**Required task**
Return the rows below verbatim, starting with the line that contains "Given: Navigate to the previous day chevron" and going on through the line that contains "Action: coord(246,25)", both included. Omit the pictures from your answer.

**Data to process**
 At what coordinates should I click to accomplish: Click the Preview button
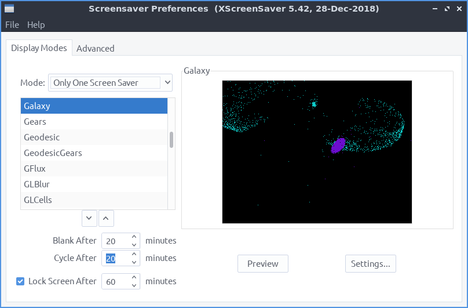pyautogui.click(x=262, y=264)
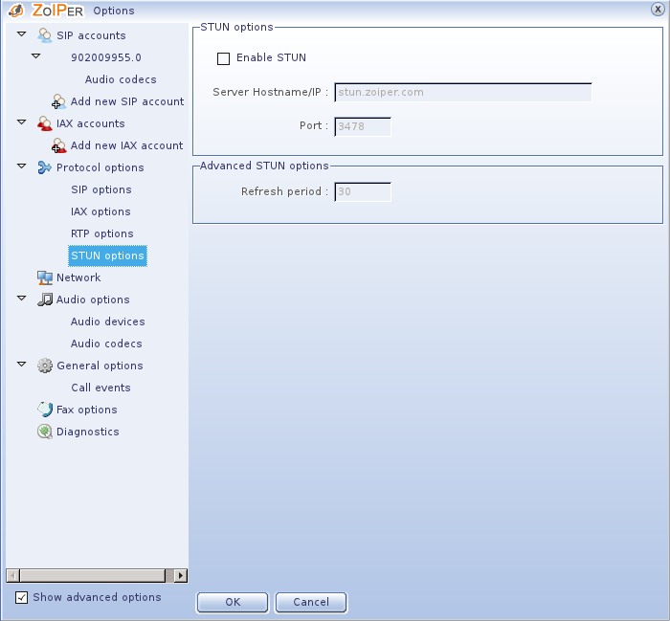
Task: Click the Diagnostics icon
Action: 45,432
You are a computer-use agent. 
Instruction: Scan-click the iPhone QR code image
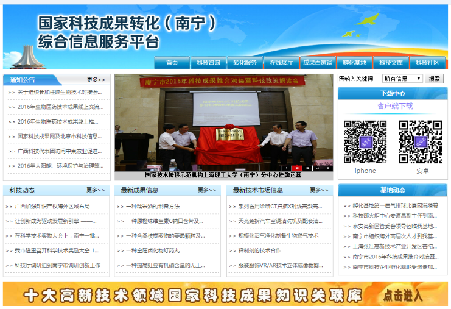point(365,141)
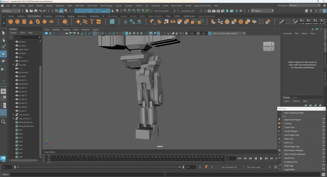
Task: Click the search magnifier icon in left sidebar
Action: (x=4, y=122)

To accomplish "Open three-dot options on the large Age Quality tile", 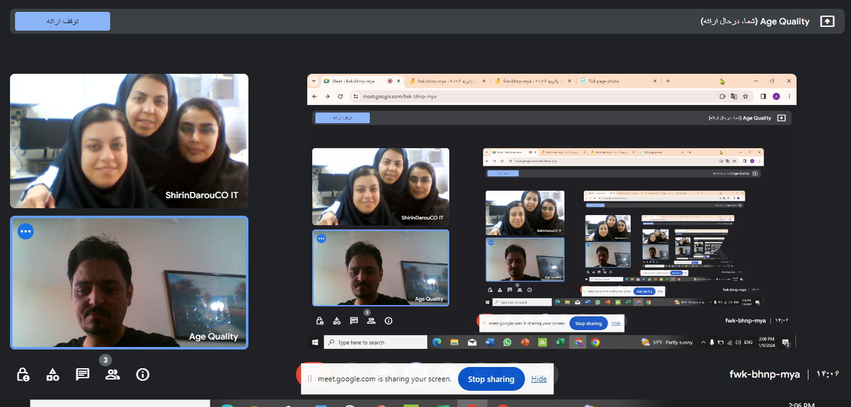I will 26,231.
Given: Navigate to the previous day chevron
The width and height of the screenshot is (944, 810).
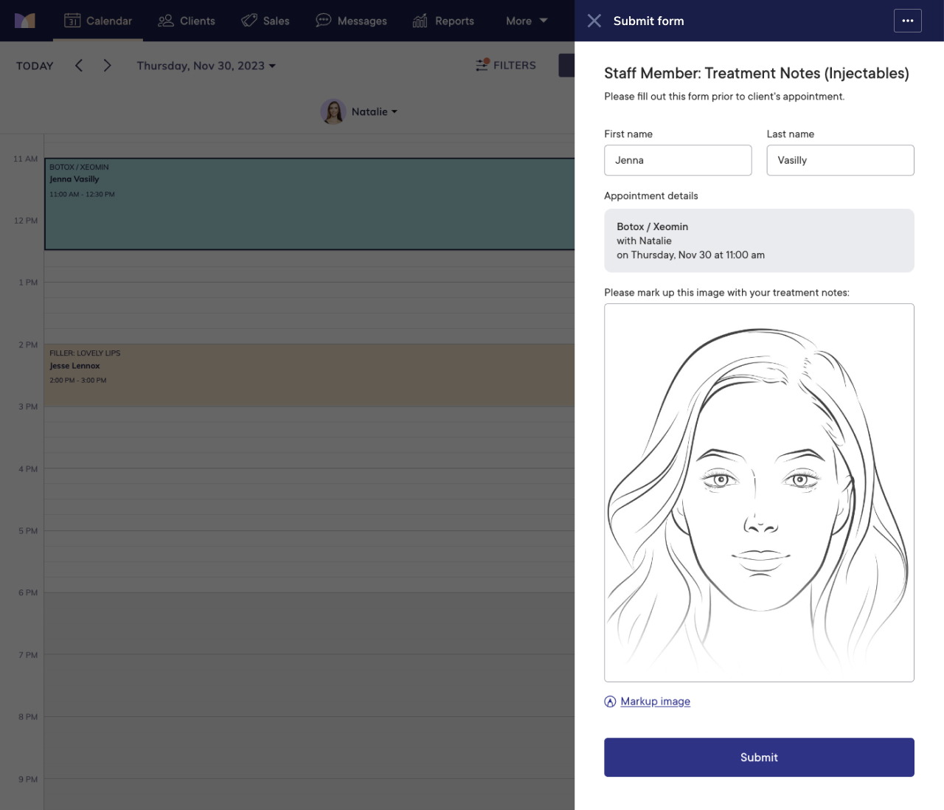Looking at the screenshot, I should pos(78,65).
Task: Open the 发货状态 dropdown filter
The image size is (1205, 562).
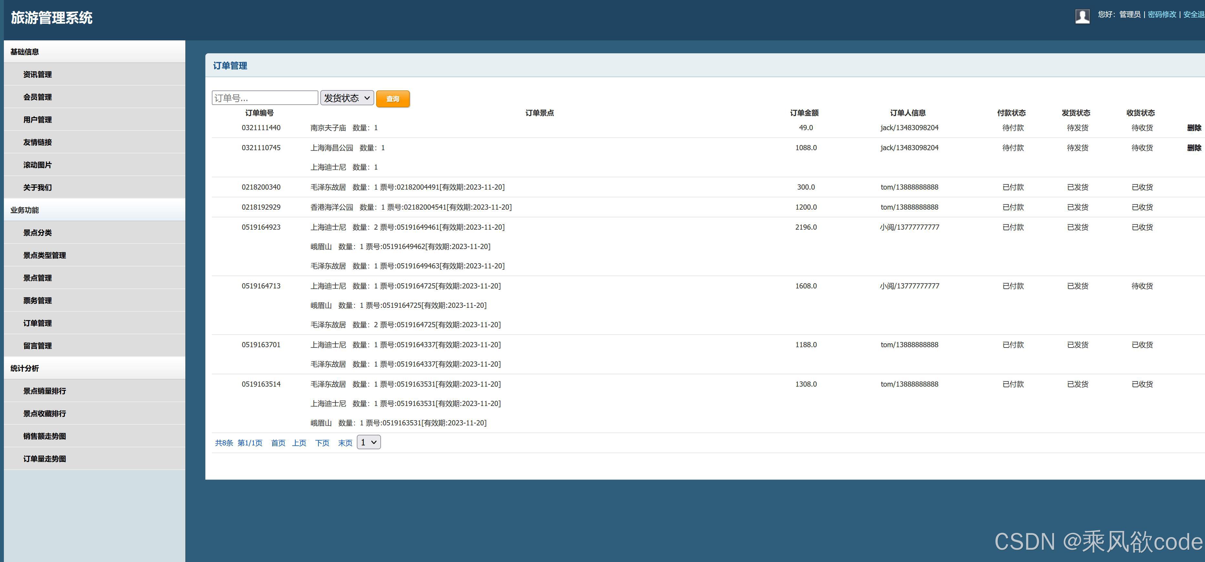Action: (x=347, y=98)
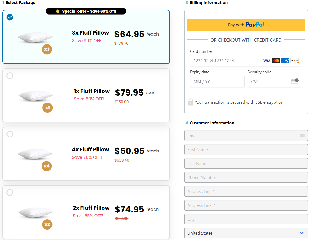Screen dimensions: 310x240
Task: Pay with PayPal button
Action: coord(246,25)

...

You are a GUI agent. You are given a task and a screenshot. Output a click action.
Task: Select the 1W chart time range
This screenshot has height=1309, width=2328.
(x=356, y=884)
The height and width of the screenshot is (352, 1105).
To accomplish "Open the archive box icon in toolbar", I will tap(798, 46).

--

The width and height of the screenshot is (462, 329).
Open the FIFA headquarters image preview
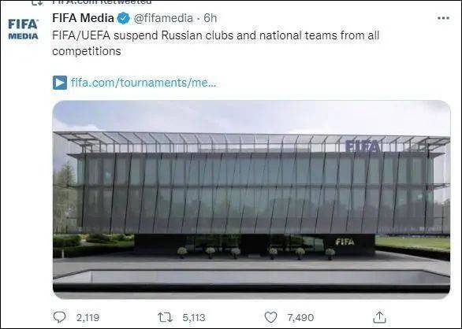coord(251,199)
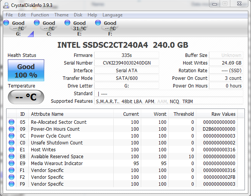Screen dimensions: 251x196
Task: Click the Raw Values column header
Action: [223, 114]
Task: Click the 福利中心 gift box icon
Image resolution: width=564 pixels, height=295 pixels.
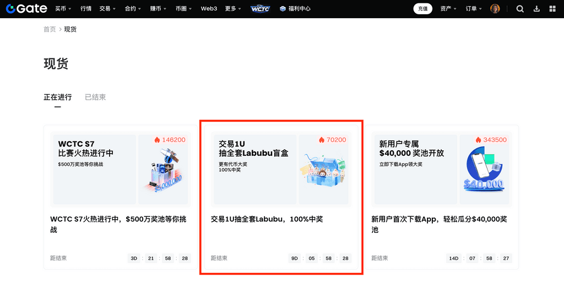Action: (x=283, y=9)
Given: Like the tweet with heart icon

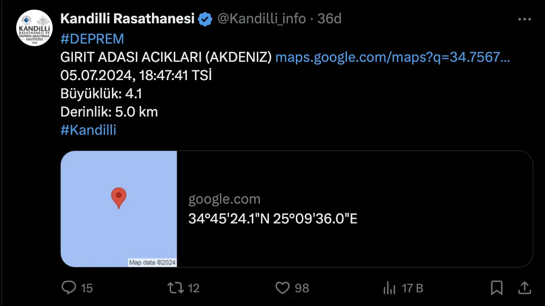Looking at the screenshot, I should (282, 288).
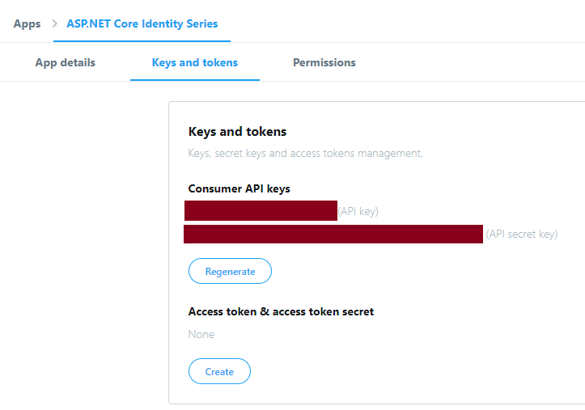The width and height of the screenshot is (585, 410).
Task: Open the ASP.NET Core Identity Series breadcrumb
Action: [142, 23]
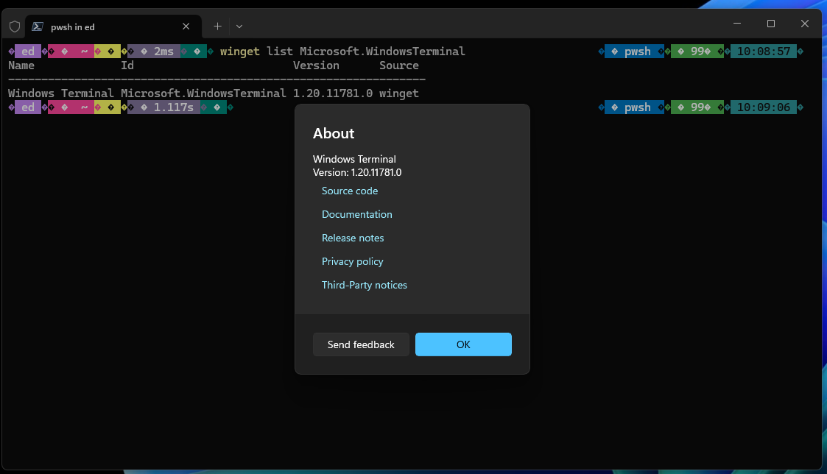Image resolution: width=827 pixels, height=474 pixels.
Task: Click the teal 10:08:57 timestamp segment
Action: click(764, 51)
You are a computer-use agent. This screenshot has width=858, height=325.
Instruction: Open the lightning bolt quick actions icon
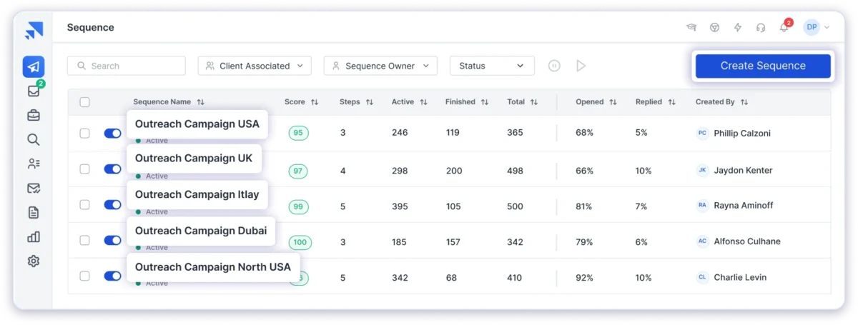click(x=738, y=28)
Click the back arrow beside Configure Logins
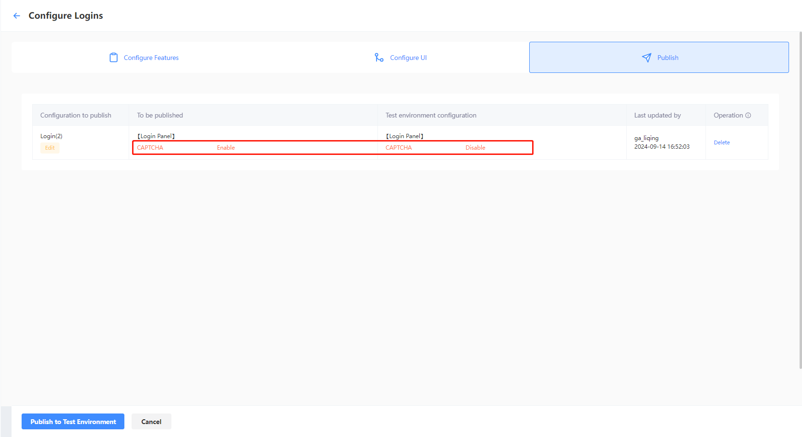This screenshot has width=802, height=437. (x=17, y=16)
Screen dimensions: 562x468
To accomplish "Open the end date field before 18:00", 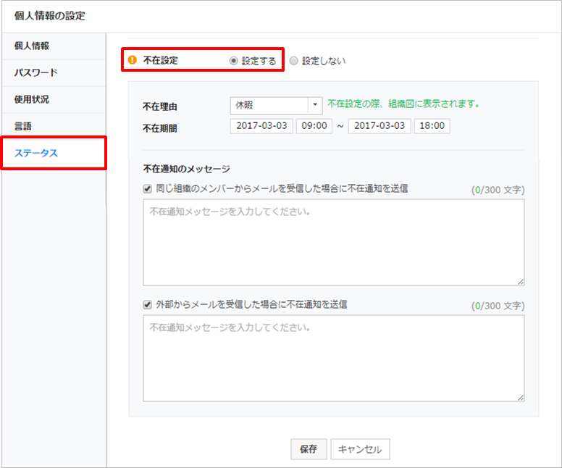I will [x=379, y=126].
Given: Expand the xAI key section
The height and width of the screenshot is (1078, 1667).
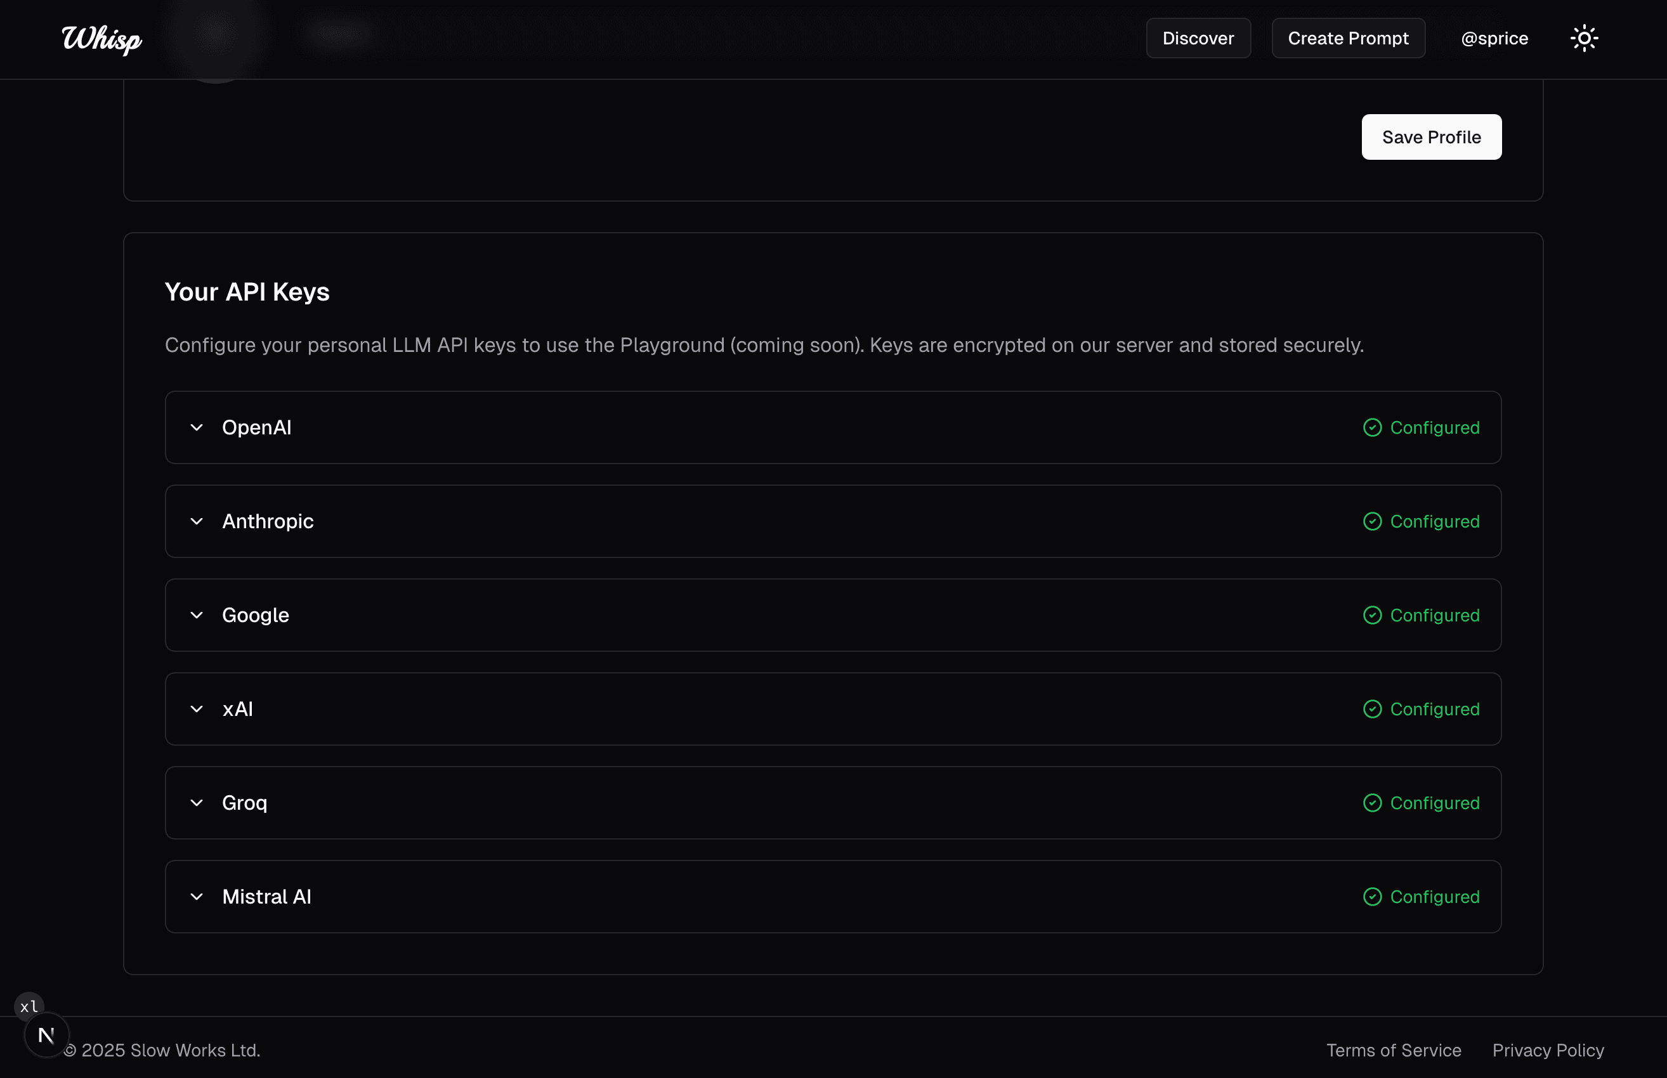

**Result for this task**
Given: Navigate to the previous day chevron
The width and height of the screenshot is (944, 810).
Looking at the screenshot, I should pos(78,65).
Task: Open the 发货状态 dropdown filter
The image size is (1205, 562).
Action: (x=347, y=98)
Screen dimensions: 310x240
Task: Pay with PayPal button
Action: coord(246,25)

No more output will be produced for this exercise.